Stored items
---

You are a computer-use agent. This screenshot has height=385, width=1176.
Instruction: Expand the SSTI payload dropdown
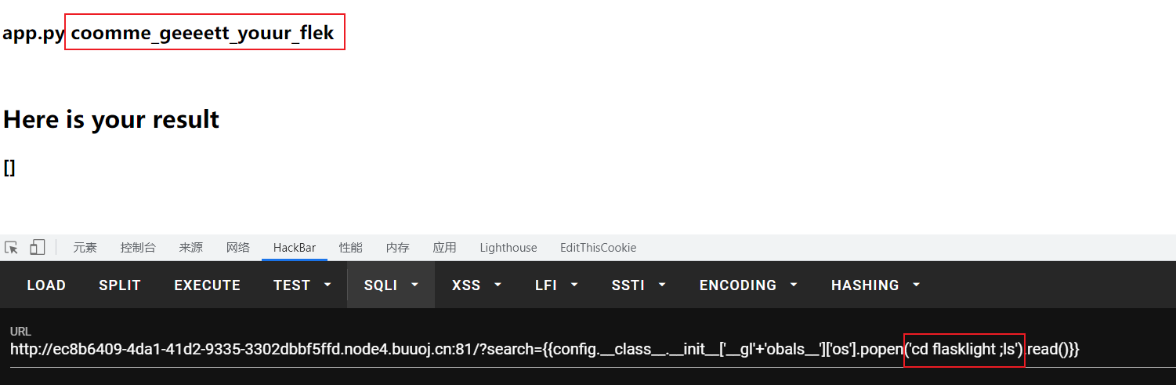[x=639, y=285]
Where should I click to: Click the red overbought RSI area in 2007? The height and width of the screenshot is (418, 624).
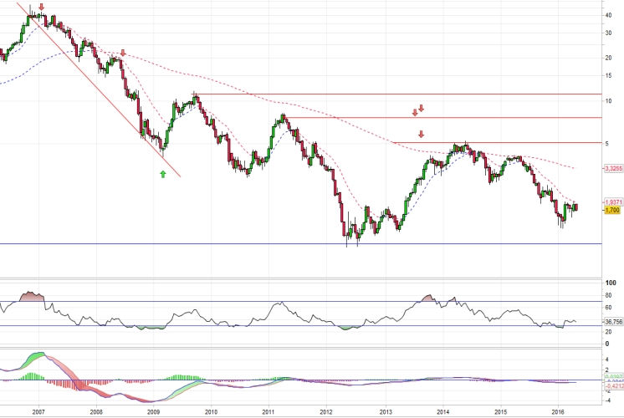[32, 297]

---

- WORK TO COMPLETE
Your answer must be an exact copy of the records, free of images.

- EXERCISE OUTPUT
You are a computer-use agent. This screenshot has height=385, width=1176.
Instruction: Expand the SSTI payload dropdown
[x=639, y=285]
Where should I click to: Click the red overbought RSI area in 2007? The height and width of the screenshot is (418, 624).
[32, 297]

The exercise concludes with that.